►
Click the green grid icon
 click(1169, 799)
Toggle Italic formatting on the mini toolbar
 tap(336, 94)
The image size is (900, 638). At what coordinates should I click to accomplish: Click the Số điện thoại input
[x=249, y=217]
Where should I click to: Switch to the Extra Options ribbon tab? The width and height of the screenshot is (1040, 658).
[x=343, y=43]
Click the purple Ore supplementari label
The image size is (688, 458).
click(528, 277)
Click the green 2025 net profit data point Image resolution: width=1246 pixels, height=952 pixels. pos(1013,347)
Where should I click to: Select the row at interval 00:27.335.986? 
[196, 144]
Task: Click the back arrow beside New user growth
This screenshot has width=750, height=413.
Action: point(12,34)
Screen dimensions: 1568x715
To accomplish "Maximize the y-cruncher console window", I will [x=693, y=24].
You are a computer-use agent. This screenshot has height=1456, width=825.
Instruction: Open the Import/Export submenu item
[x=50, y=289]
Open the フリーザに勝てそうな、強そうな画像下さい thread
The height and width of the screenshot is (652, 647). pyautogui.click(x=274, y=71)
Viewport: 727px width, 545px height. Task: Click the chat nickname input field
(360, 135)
◄
Copy exactly, please, the span of lines that begins at the line with "This screenshot has width=750, height=413." and ends at the last line of the data, both included.

This screenshot has width=750, height=413.
Action: point(12,34)
Screen dimensions: 1568x715
To accomplish "Maximize the y-cruncher console window", I will [x=693, y=24].
You are a computer-use agent. This screenshot has height=1456, width=825.
Instruction: Open the Import/Export submenu item
[x=50, y=289]
Open the フリーザに勝てそうな、強そうな画像下さい thread
The height and width of the screenshot is (652, 647). pyautogui.click(x=274, y=71)
Viewport: 727px width, 545px height. Task: Click the chat nickname input field
(360, 135)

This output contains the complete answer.